Folking in the rain : Highlights of the Calgary Folk Music Festival

Posted by on 31 July 2008

Garth Paulson, FFWD Weekly, July 31, 2008


Riley Brandt

For more photos of the folk fest experience, click here.


Dragonflies looping through the air, ducks frolicking in the river, children learning to hula hoop, heat exhaustion and rain. All of these were part of the experience at this year’s Calgary Folk Music Festival, but none were as important as the sweet music emanating from Prince’s Island Park.

Though the lineup was strong, things didn’t start off with a bang on Thursday. Festival perennials The Weakerthans finally graduated to the mainstage, but, unfortunately, the most engaging moment of the night was when lead singer and guitarist John K. Samson flubbed a note.

Luckily, Friday night immediately made up for the slow start with The Carolina Chocolate Drops mixing violins, banjos and a jug to create their unique pre-Appalachian sound. Later on the Twilight Stage, Bill Callahan, the man formerly known as Smog, delivered dark, slow-burning folk-rock that was a favourite of audiences and musicians alike.

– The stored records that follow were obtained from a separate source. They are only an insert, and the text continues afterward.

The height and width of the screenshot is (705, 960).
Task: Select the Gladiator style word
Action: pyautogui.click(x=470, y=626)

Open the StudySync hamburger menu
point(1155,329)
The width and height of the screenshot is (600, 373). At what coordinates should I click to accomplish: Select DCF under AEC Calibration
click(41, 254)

“He was really the first thing at the festival that I was looking forward to,” Winnipeg singer-songwriter Greg MacPherson said of Callahan. “I have most of his records, and I just really love his esthetic.”

After Callahan, fans rushed back to the mainstage to watch Andrew Bird demonstrate his considerable whistling and looping skills. Bird won over more than a few new fans.

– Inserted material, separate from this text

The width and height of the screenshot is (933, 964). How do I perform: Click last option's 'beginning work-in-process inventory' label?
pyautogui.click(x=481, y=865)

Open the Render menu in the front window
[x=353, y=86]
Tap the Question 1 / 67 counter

The afternoon workshops on Saturday provided some of the best moments of the entire weekend and were far more interesting than the lacklustre mainstage. Early risers were treated to a thrilling collaboration between Bird, Eastern European folksters A Hawk and a Hacksaw and the Master Musicians of Jajouka, a Moroccan band with a 4,000-year history.

“They don’t play as individuals,” A Hawk and a Hacksaw’s Jeremy Barnes said about the Master Musicians. “They’re kind of an organic, gigantic ensemble, and when they come in everybody comes in.”

Barnes was part of another stellar collaboration involving Calexico, Callahan and Bird, which worked so well it was difficult to believe the incredibly textured songs were improvised. Throughout the day, Montreal post-rock trio Torngat’s ever-shifting instrumental music left some onlookers and collaborators scratching their heads and others picking up their jaws. “People are always surprised to hear what we do, but in the end it works out,” Torngat member Mathieu Charboneau remarked.

“We’re the accepted black sheep [of the festival],” Julien Poissant added.

Sunday also offered some strong daytime performances. Claire Jenkins charmed audiences with her unflappable enthusiasm and adorable props, Julie Doiron delivered a delightfully scrappy performance and Basia Bulat came off best when she was at her most delicate.

The highlight of the day came when the Cape May’s Clinton St. John surprised everyone by rapping during a Kara Keith song. Without the festival’s willingness to promote and include local acts, this off-the-cuff moment wouldn’t have happened.

“It’s really good to see Calgary represented,” said fellow Calgarian and festival performer Matt Bayliff of Beija Flor. “Not only is it very diverse in terms of genre, there’s also veteran Calgarians playing as well as brand new bands. There’s a very nice, broad section of Calgary at the festival.”

On the mainstage, Sparrow Quartet won over many new fans with their Chinese-influenced folk before Bright Eyes leader and indie sex symbol Conor Oberst took the stage along with his Mystic Valley Band. Though the set gave a taste of Oberst’s forthcoming solo album, it lacked songs from his vast back catalogue, leaving his many fans nothing recognizable to latch onto.

As Ani Difranco closed the festival, the light began to fall and so, too, did the rain. The audience trudged out soon after with bleary eyes, stiff joints and sun-weathered skin. Despite the rain, most of them also sported a smile after another successful sabbatical amongst the trees, ducks and dragonflies at Prince’s Island Park.